GOAL OF THE EXERCISE → All of the records should be given again exactly as they appear.

Pixel coordinate grounding data
-- Opening Marker --

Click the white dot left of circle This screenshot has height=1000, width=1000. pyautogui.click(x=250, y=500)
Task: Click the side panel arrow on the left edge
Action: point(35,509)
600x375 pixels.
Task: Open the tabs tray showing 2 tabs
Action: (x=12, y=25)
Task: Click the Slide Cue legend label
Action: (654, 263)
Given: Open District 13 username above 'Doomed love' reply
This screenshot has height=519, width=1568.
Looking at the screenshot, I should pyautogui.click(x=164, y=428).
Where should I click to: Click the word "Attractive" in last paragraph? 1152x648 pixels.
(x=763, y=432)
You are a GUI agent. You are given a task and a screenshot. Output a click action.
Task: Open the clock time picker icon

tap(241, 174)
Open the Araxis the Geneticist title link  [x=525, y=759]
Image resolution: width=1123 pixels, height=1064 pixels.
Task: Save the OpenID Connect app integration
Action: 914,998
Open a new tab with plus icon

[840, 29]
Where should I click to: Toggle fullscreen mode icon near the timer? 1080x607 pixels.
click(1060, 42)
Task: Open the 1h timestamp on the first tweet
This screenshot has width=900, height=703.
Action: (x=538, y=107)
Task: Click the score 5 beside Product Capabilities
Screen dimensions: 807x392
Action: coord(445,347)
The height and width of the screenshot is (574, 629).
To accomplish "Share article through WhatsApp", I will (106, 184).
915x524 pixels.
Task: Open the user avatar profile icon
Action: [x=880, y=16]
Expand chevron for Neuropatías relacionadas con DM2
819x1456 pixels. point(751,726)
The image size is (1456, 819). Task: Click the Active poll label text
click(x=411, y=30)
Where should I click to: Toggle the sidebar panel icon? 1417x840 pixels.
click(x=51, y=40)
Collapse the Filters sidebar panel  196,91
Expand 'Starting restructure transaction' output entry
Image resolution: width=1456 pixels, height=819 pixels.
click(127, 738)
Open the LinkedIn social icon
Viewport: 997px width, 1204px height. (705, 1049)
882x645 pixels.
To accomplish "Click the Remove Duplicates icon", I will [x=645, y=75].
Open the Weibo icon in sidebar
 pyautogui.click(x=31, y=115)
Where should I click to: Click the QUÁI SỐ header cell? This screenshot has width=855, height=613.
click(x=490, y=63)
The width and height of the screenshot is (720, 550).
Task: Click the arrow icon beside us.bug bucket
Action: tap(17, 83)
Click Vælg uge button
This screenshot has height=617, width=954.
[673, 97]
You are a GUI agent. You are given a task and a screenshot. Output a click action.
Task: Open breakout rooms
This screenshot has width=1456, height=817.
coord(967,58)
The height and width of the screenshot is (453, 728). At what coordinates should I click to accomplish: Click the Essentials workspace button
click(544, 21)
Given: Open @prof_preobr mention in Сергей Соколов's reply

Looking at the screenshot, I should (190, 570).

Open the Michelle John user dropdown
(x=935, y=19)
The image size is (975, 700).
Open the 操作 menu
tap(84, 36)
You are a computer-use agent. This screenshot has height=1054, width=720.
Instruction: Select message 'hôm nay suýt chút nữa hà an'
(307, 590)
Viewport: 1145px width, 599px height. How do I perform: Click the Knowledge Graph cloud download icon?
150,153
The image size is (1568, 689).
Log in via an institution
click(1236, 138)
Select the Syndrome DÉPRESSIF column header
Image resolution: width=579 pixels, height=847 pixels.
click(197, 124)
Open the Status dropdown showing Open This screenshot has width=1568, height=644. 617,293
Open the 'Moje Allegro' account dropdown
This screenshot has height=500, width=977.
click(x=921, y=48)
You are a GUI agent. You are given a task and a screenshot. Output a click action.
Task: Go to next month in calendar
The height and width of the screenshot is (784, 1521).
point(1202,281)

-- Closing Marker --

REPLY →
Click the white dot left of circle This screenshot has height=1000, width=1000. pyautogui.click(x=250, y=500)
Task: Click the side panel arrow on the left edge
Action: point(35,509)
600x375 pixels.
Task: Open the tabs tray showing 2 tabs
Action: (x=12, y=25)
Task: Click the Slide Cue legend label
Action: (654, 263)
Given: Open District 13 username above 'Doomed love' reply
This screenshot has height=519, width=1568.
Looking at the screenshot, I should pyautogui.click(x=164, y=428).
Where should I click to: Click the word "Attractive" in last paragraph? 1152x648 pixels.
(x=763, y=432)
You are a GUI agent. You are given a task and a screenshot. Output a click action.
Task: Open the clock time picker icon

tap(241, 174)
Open the Araxis the Geneticist title link  [x=525, y=759]
Image resolution: width=1123 pixels, height=1064 pixels.
Task: Save the OpenID Connect app integration
Action: 914,998
Open a new tab with plus icon

[840, 29]
Where should I click to: Toggle fullscreen mode icon near the timer? 1080x607 pixels.
click(1060, 42)
Task: Open the 1h timestamp on the first tweet
This screenshot has width=900, height=703.
Action: (x=538, y=107)
Task: Click the score 5 beside Product Capabilities
Screen dimensions: 807x392
Action: coord(445,347)
The height and width of the screenshot is (574, 629).
To accomplish "Share article through WhatsApp", I will (106, 184).
915x524 pixels.
Task: Open the user avatar profile icon
Action: [x=880, y=16]
Expand chevron for Neuropatías relacionadas con DM2
819x1456 pixels. point(751,726)
The image size is (1456, 819). Task: Click the Active poll label text
click(x=411, y=30)
Where should I click to: Toggle the sidebar panel icon? 1417x840 pixels.
click(x=51, y=40)
Collapse the Filters sidebar panel  196,91
Expand 'Starting restructure transaction' output entry
Image resolution: width=1456 pixels, height=819 pixels.
click(127, 738)
Open the LinkedIn social icon
Viewport: 997px width, 1204px height. (705, 1049)
882x645 pixels.
To accomplish "Click the Remove Duplicates icon", I will [x=645, y=75].
Open the Weibo icon in sidebar
 pyautogui.click(x=31, y=115)
Where should I click to: Click the QUÁI SỐ header cell? This screenshot has width=855, height=613.
click(x=490, y=63)
The width and height of the screenshot is (720, 550).
Task: Click the arrow icon beside us.bug bucket
Action: tap(17, 83)
Click Vælg uge button
This screenshot has height=617, width=954.
[673, 97]
You are a GUI agent. You are given a task and a screenshot. Output a click action.
Task: Open breakout rooms
This screenshot has width=1456, height=817.
coord(967,58)
The height and width of the screenshot is (453, 728). At what coordinates should I click to accomplish: Click the Essentials workspace button
click(544, 21)
Given: Open @prof_preobr mention in Сергей Соколов's reply

Looking at the screenshot, I should (190, 570).

Open the Michelle John user dropdown
(x=935, y=19)
The image size is (975, 700).
Open the 操作 menu
tap(84, 36)
You are a computer-use agent. This screenshot has height=1054, width=720.
Instruction: Select message 'hôm nay suýt chút nữa hà an'
(307, 590)
Viewport: 1145px width, 599px height. How do I perform: Click the Knowledge Graph cloud download icon?
150,153
The image size is (1568, 689).
Log in via an institution
click(1236, 138)
Select the Syndrome DÉPRESSIF column header
Image resolution: width=579 pixels, height=847 pixels.
click(197, 124)
Open the Status dropdown showing Open This screenshot has width=1568, height=644. 617,293
Open the 'Moje Allegro' account dropdown
This screenshot has height=500, width=977.
click(x=921, y=48)
You are a GUI agent. You are given a task and a screenshot. Output a click action.
Task: Go to next month in calendar
The height and width of the screenshot is (784, 1521).
point(1202,281)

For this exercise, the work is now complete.